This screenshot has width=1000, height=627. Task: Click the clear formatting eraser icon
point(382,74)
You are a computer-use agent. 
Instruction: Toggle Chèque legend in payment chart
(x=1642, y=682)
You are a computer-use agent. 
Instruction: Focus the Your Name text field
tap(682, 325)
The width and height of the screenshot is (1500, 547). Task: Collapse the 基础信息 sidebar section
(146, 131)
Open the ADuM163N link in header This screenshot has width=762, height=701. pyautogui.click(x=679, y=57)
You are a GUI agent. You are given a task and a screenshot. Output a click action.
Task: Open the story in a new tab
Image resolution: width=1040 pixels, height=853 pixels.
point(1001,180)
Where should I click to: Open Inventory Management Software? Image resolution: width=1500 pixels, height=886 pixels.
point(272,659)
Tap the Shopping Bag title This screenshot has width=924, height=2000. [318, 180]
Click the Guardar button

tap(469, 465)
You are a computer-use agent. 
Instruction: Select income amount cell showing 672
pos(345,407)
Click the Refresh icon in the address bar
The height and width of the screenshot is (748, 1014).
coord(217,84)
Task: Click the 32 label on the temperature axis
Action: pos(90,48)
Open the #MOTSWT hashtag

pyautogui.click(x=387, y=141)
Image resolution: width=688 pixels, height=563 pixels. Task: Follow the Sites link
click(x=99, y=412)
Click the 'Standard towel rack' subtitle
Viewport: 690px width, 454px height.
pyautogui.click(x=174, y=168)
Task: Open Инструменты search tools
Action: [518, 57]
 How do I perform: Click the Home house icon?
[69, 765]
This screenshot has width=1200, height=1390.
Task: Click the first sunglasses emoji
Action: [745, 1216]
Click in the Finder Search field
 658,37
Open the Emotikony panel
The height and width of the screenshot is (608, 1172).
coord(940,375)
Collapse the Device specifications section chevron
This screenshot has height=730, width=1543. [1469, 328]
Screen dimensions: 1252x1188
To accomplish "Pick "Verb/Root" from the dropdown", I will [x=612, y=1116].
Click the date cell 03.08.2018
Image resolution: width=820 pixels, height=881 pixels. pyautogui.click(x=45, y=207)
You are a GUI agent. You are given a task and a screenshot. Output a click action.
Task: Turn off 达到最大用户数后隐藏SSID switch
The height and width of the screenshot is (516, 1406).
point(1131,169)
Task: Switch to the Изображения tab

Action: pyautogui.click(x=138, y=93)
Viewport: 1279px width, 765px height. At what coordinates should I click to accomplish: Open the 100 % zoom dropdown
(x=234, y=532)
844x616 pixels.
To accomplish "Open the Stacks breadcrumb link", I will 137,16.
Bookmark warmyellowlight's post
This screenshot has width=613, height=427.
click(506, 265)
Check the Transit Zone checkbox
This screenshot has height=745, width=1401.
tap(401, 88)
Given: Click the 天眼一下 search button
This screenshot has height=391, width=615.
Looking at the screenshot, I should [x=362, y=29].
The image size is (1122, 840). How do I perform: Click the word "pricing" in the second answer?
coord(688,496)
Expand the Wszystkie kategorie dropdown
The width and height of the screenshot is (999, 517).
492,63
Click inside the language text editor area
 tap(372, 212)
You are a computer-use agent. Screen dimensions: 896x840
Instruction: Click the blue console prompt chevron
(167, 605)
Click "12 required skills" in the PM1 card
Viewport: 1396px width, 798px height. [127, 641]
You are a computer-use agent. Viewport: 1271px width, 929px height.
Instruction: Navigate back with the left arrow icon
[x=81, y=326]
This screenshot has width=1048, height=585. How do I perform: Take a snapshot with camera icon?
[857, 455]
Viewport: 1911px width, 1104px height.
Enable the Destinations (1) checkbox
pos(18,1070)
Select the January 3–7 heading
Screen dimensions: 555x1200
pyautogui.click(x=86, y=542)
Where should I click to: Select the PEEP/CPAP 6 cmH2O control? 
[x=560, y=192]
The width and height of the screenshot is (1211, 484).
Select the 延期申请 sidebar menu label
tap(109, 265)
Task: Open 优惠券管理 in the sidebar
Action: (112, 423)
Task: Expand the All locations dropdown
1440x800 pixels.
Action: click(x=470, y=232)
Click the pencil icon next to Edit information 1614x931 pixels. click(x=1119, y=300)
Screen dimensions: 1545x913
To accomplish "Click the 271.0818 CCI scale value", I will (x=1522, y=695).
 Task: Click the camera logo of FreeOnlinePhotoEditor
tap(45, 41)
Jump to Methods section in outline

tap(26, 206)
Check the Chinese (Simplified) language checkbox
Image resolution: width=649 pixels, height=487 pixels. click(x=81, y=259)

────────────────

- _WHAT THE TASK ASKS_: Each entry is to be output exactly as it was written.

- _RESULT_:
This screenshot has width=1000, height=627. Task: Click the clear formatting eraser icon
point(382,74)
You are a computer-use agent. 
Instruction: Toggle Chèque legend in payment chart
(x=1642, y=682)
You are a computer-use agent. 
Instruction: Focus the Your Name text field
tap(682, 325)
The width and height of the screenshot is (1500, 547). Task: Collapse the 基础信息 sidebar section
(146, 131)
Open the ADuM163N link in header This screenshot has width=762, height=701. pyautogui.click(x=679, y=57)
You are a GUI agent. You are given a task and a screenshot. Output a click action.
Task: Open the story in a new tab
Image resolution: width=1040 pixels, height=853 pixels.
point(1001,180)
Where should I click to: Open Inventory Management Software? Image resolution: width=1500 pixels, height=886 pixels.
point(272,659)
Tap the Shopping Bag title This screenshot has width=924, height=2000. [318, 180]
Click the Guardar button

tap(469, 465)
You are a computer-use agent. 
Instruction: Select income amount cell showing 672
pos(345,407)
Click the Refresh icon in the address bar
The height and width of the screenshot is (748, 1014).
coord(217,84)
Task: Click the 32 label on the temperature axis
Action: pos(90,48)
Open the #MOTSWT hashtag

pyautogui.click(x=387, y=141)
Image resolution: width=688 pixels, height=563 pixels. Task: Follow the Sites link
click(x=99, y=412)
Click the 'Standard towel rack' subtitle
Viewport: 690px width, 454px height.
pyautogui.click(x=174, y=168)
Task: Open Инструменты search tools
Action: [518, 57]
 How do I perform: Click the Home house icon?
[69, 765]
This screenshot has width=1200, height=1390.
Task: Click the first sunglasses emoji
Action: [745, 1216]
Click in the Finder Search field
 658,37
Open the Emotikony panel
The height and width of the screenshot is (608, 1172).
coord(940,375)
Collapse the Device specifications section chevron
This screenshot has height=730, width=1543. [1469, 328]
Screen dimensions: 1252x1188
To accomplish "Pick "Verb/Root" from the dropdown", I will [x=612, y=1116].
Click the date cell 03.08.2018
Image resolution: width=820 pixels, height=881 pixels. pyautogui.click(x=45, y=207)
You are a GUI agent. You are given a task and a screenshot. Output a click action.
Task: Turn off 达到最大用户数后隐藏SSID switch
The height and width of the screenshot is (516, 1406).
point(1131,169)
Task: Switch to the Изображения tab

Action: pyautogui.click(x=138, y=93)
Viewport: 1279px width, 765px height. At what coordinates should I click to accomplish: Open the 100 % zoom dropdown
(x=234, y=532)
844x616 pixels.
To accomplish "Open the Stacks breadcrumb link", I will 137,16.
Bookmark warmyellowlight's post
This screenshot has width=613, height=427.
click(506, 265)
Check the Transit Zone checkbox
This screenshot has height=745, width=1401.
tap(401, 88)
Given: Click the 天眼一下 search button
This screenshot has height=391, width=615.
Looking at the screenshot, I should [x=362, y=29].
The image size is (1122, 840). How do I perform: Click the word "pricing" in the second answer?
coord(688,496)
Expand the Wszystkie kategorie dropdown
The width and height of the screenshot is (999, 517).
492,63
Click inside the language text editor area
 tap(372, 212)
You are a computer-use agent. Screen dimensions: 896x840
Instruction: Click the blue console prompt chevron
(167, 605)
Click "12 required skills" in the PM1 card
Viewport: 1396px width, 798px height. [127, 641]
You are a computer-use agent. Viewport: 1271px width, 929px height.
Instruction: Navigate back with the left arrow icon
[x=81, y=326]
This screenshot has width=1048, height=585. How do I perform: Take a snapshot with camera icon?
[857, 455]
Viewport: 1911px width, 1104px height.
Enable the Destinations (1) checkbox
pos(18,1070)
Select the January 3–7 heading
Screen dimensions: 555x1200
pyautogui.click(x=86, y=542)
Where should I click to: Select the PEEP/CPAP 6 cmH2O control? 
[x=560, y=192]
The width and height of the screenshot is (1211, 484).
Select the 延期申请 sidebar menu label
tap(109, 265)
Task: Open 优惠券管理 in the sidebar
Action: (112, 423)
Task: Expand the All locations dropdown
1440x800 pixels.
Action: click(x=470, y=232)
Click the pencil icon next to Edit information 1614x931 pixels. click(x=1119, y=300)
Screen dimensions: 1545x913
To accomplish "Click the 271.0818 CCI scale value", I will (x=1522, y=695).
 Task: Click the camera logo of FreeOnlinePhotoEditor
tap(45, 41)
Jump to Methods section in outline

tap(26, 206)
Check the Chinese (Simplified) language checkbox
Image resolution: width=649 pixels, height=487 pixels. click(x=81, y=259)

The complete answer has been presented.